- **CHALLENGES**:
#1 Set down the review of Shadow's Origin word for word, everything from "Alice Winters occupies" down to "Winters understood that.".
#2 Translate this sentence from the review of Shadow's Origin into Spanish: "Greg Boudreaux is a well-established narrator in the MM romance and fantasy space, and he is well-cast here."
#3 Carry on the review of Shadow's Origin from the point where it stops.

Alice Winters occupies a specific and well-earned corner of the MM fantasy romance space: the kind of writer who deploys humor as cover for emotions she intends to ambush you with. I came to Shadow’s Origin having read the Miles and Havoc series, which is the correct order of operations, and found the experience of returning to this universe through side characters I had always wanted to know better genuinely satisfying. This is not a book that exists to sell more units or fill a content calendar. It exists because Etienne and Dyame and Leo deserved a story, and Winters understood that.

The setup here is compact and effective. Etienne is a man with a demon named Dyame sharing his mind, a relationship that functions as something between a partnership and a perpetual argument. He is also deeply interested in Leo, a police officer tasked with hunting him down for illegal magic use in a city where magic is controlled and fear does the work that law enforcement cannot. The romantic tension between a man who denies nothing and a cop who denies everything is a formula Winters handles with the easy confidence of a writer who has built this particular kind of dynamic enough times to make it feel effortless.

Our Take on Shadow’s Origin

What the reviews consistently flag is the surprise of how much this relatively short book accomplishes. One reviewer who had avoided it for months because she could not imagine how side characters could add anything to the main series described it as exactly what was needed to understand how the main antagonist came to be. The structural function of this novella within the larger series universe is more significant than its standalone positioning suggests. Winters uses it to fill gaps that attentive readers of Miles and Havoc will have noticed, and does so while telling a story that is genuinely worth the time on its own terms.

The relationship between Etienne and Dyame, the demon sharing his consciousness since childhood, is the book’s most interesting element. The dynamic is described by reviewers as technically a man/demon/man love story, a framing that captures the unusual triangulation of the central relationship. Dyame’s presence in Etienne’s mind creates a perspective on Leo that Etienne alone could not provide, and the interplay between the three of them is handled with more nuance than a novella of this length might be expected to sustain.

Why Listen to Shadow’s Origin

Greg Boudreaux is a well-established narrator in the MM romance and fantasy space, and he is well-cast here. Etienne’s first-person voice requires a narrator who can sell chaos and competence simultaneously, someone who sounds genuinely dangerous and genuinely funny in the same breath. Boudreaux’s delivery tracks the humor without letting it become a deflection from the emotional content, which matters in a book that is dealing, underneath all the banter, with trust between people who have been hurt.

The running time of just under four hours reflects the novella structure: this is a complete story, not a fragment, but it is lean. Listeners accustomed to longer urban fantasy or paranormal romance listens may find themselves at the end wanting more, which several reviewers have cited as a complaint and which functions, whether Winters intended it or not, as evidence that the story worked. The worldbuilding is economical rather than expansive, drawing on the architecture already established in the parent series rather than building from scratch.

Click-target data

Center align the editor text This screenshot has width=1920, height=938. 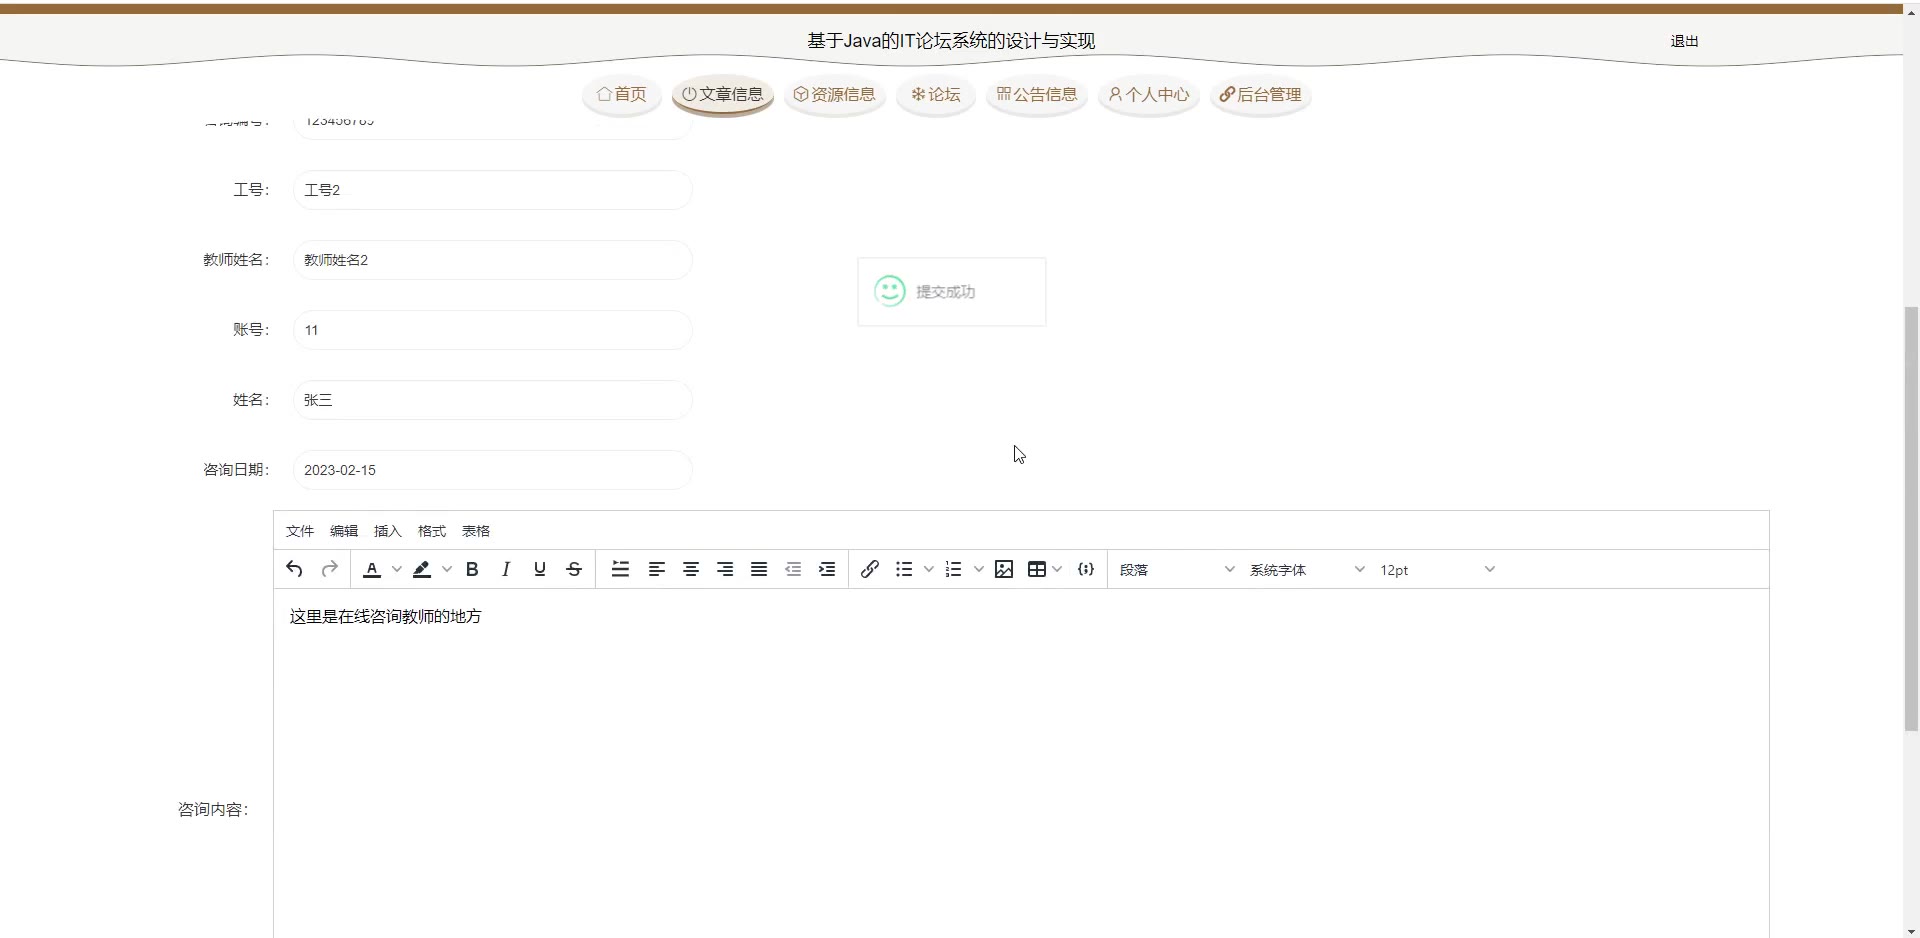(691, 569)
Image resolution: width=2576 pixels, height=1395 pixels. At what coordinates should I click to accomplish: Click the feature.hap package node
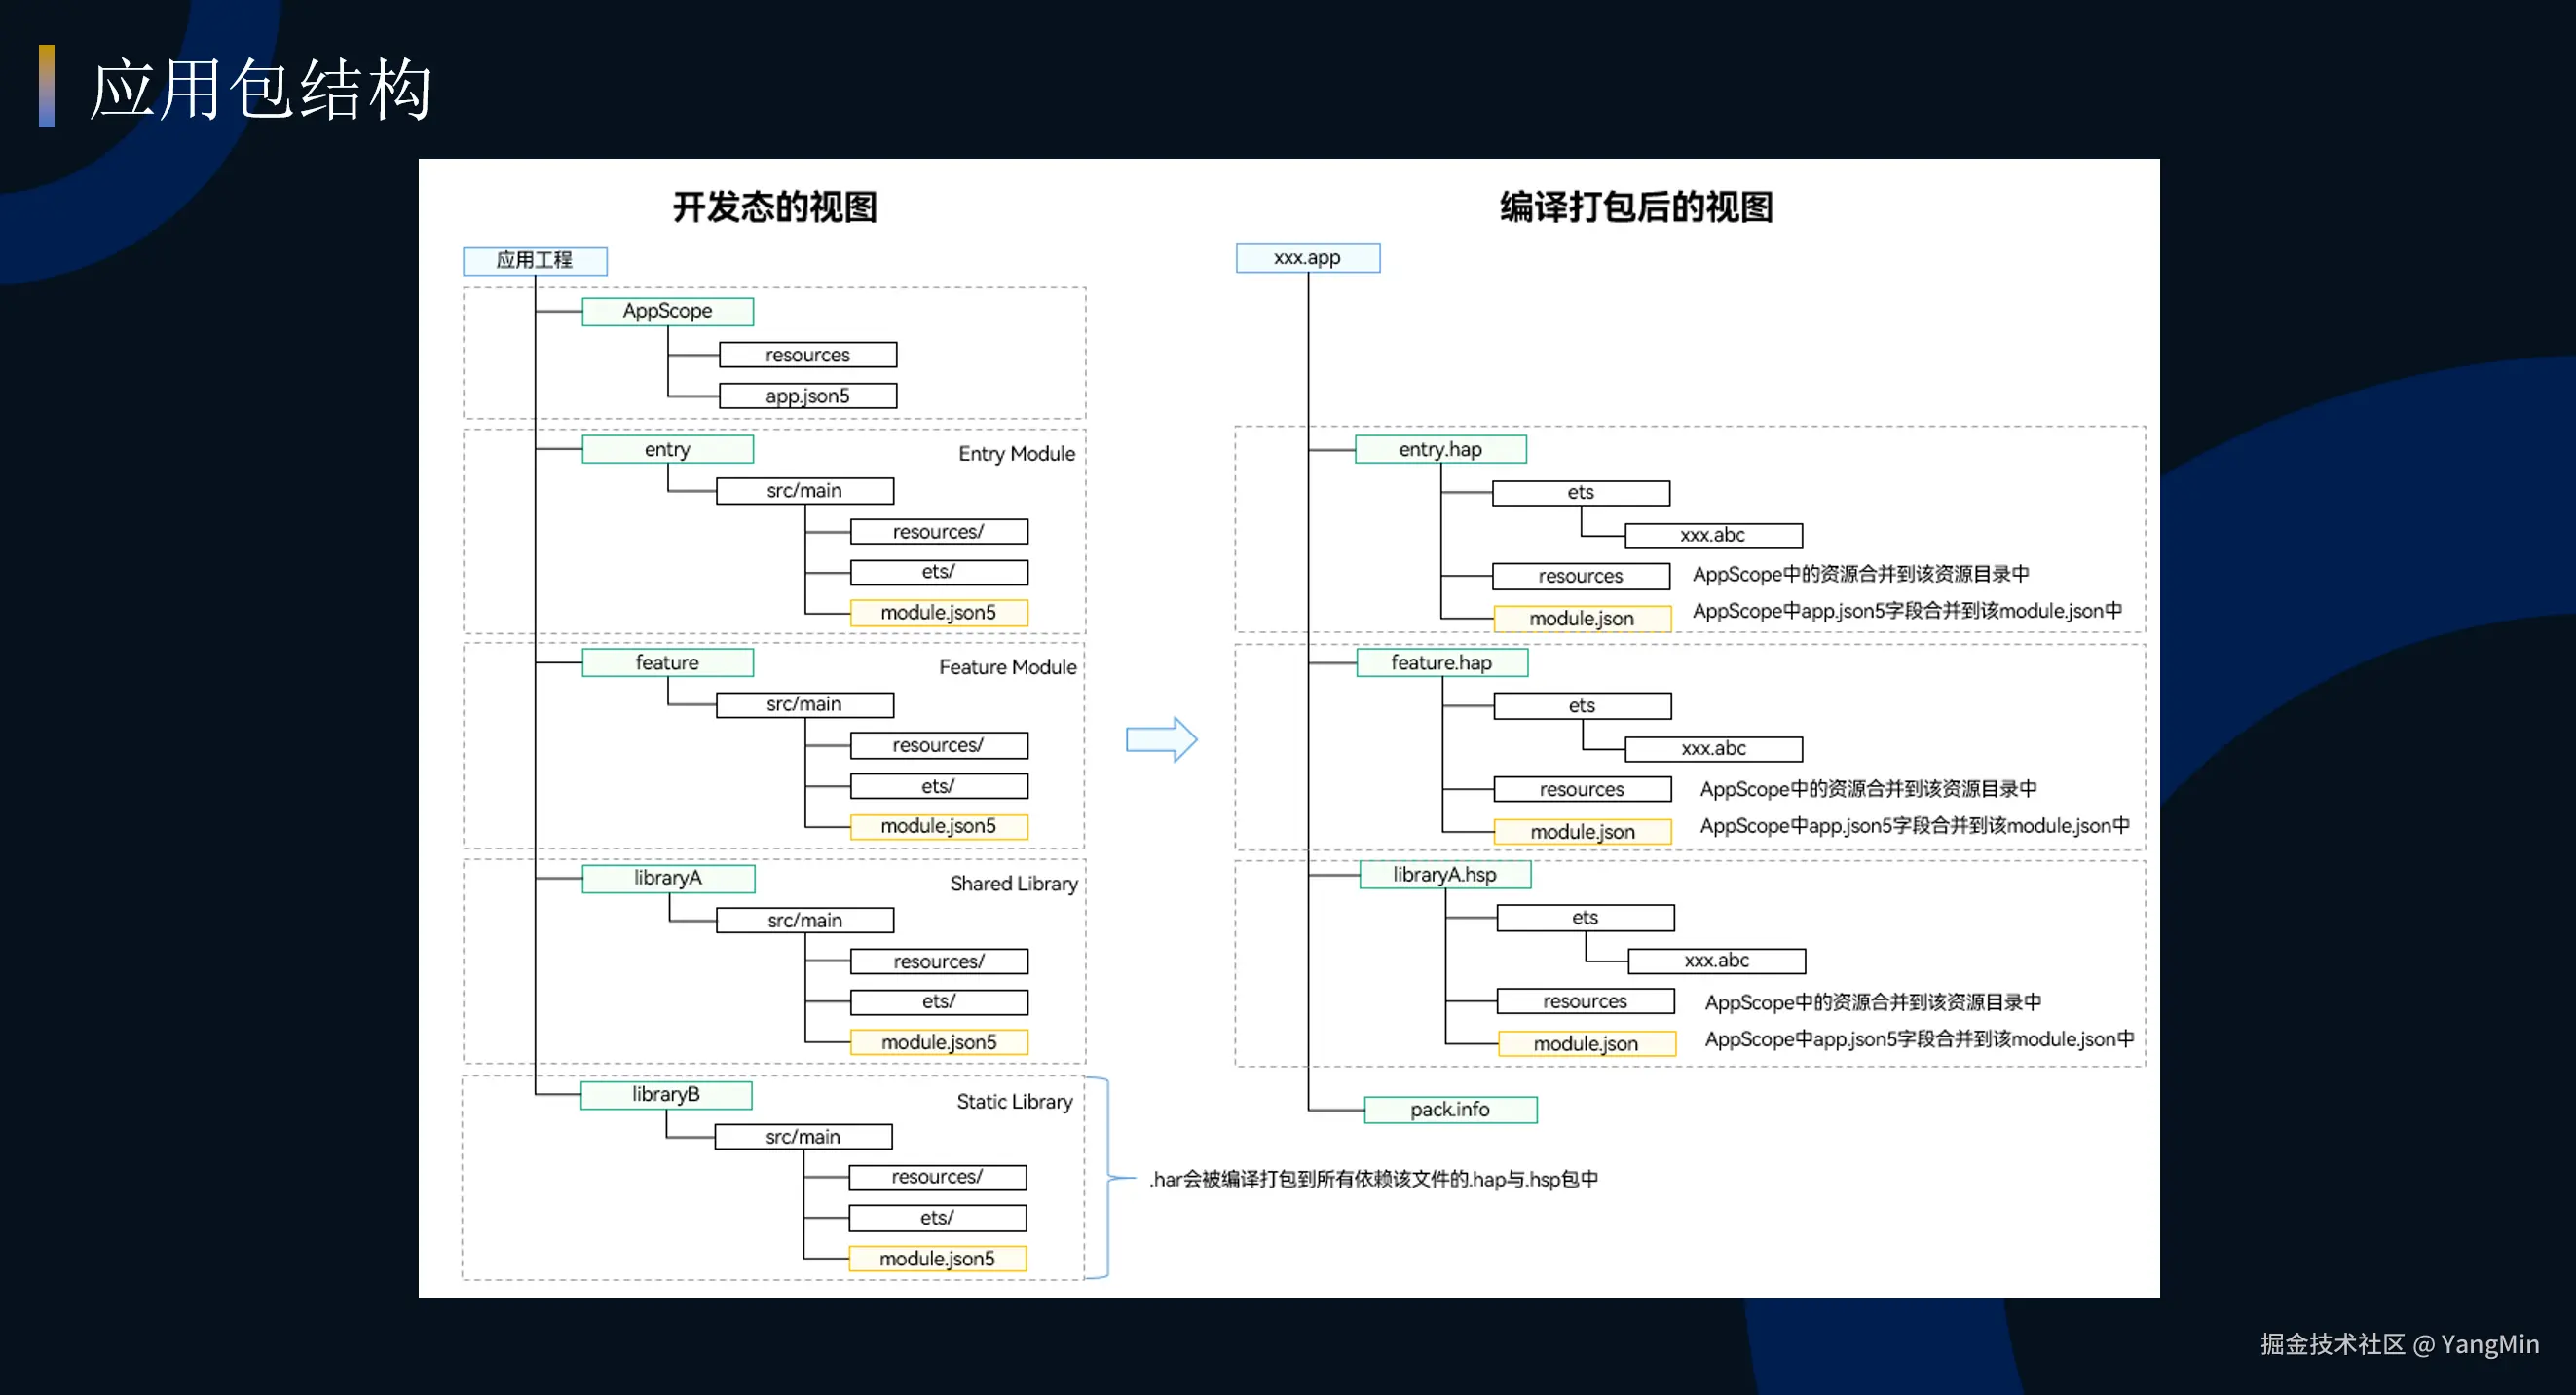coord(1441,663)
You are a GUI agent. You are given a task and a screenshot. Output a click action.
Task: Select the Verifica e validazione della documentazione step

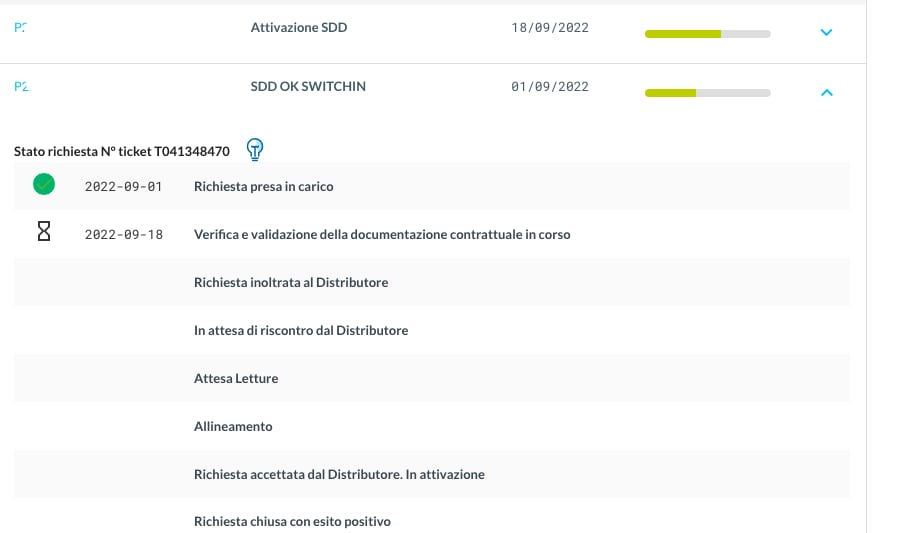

- **ANSWERS TO THE EXERCISE**:
#1
Alice Winters occupies a specific and well-earned corner of the MM fantasy romance space: the kind of writer who deploys humor as cover for emotions she intends to ambush you with. I came to Shadow’s Origin having read the Miles and Havoc series, which is the correct order of operations, and found the experience of returning to this universe through side characters I had always wanted to know better genuinely satisfying. This is not a book that exists to sell more units or fill a content calendar. It exists because Etienne and Dyame and Leo deserved a story, and Winters understood that.

#2 Greg Boudreaux es un narrador consolidado en el ámbito del romance MM y la fantasía, y aquí está bien elegido.

#3
What to Watch For in Shadow’s Origin

Readers new to the Winters universe will find this enjoyable but will lose a significant percentage of the available meaning. The references to events between books, the backstory of certain character relationships, and the payoff of the villain’s origin will land as partial rather than complete without the foundation of the parent series. This is not a flaw exactly, it is the nature of a companion novella, but it is worth being honest about.

The ending has divided readers, with some wanting an epilogue that shows Etienne and Leo after the conclusion of the main Miles and Havoc timeline. Winters has not written that epilogue, and the book closes at a point that is satisfying for the story it tells while leaving open questions about the longer arc. Listeners who are made genuinely miserable by open endings should factor this in.

Who Should Listen to Shadow’s Origin

This is for established readers of Alice Winters’ Demon Magic series who want more time with Etienne and who have been curious about the narrative mechanics behind how the main villain returned. It works best after at least two books into the parent series, as one reviewer specified. LGBTQ+ fantasy romance readers who enjoy humor-forward MM fiction with genuine emotional underneath will also find it a satisfying self-contained listen, though some series context will enrich the experience. Skip it if you want high-stakes epic fantasy structure; this is an intimate, character-focused novella operating in a specific register that Winters has made her own.

Frequently Asked Questions

Can Shadow’s Origin be listened to without reading the Miles and Havoc series first?

Technically yes, but several reviewers recommend having at least two books of the parent series as foundation. The emotional and narrative payoffs are significantly richer with that context. It functions as a standalone story but as a companion novella it is more rewarding for established readers.

What is the relationship between Etienne and Dyame, and how does it affect the romantic storyline with Leo?

Dyame is a demon who has shared Etienne’s consciousness since childhood, creating a triadic relationship that one reviewer describes as a man/demon/man dynamic. The three-way interplay shapes how Etienne relates to Leo throughout the book, adding a layer of interiority and comedy to the central romance that distinguishes it from a simpler two-person structure.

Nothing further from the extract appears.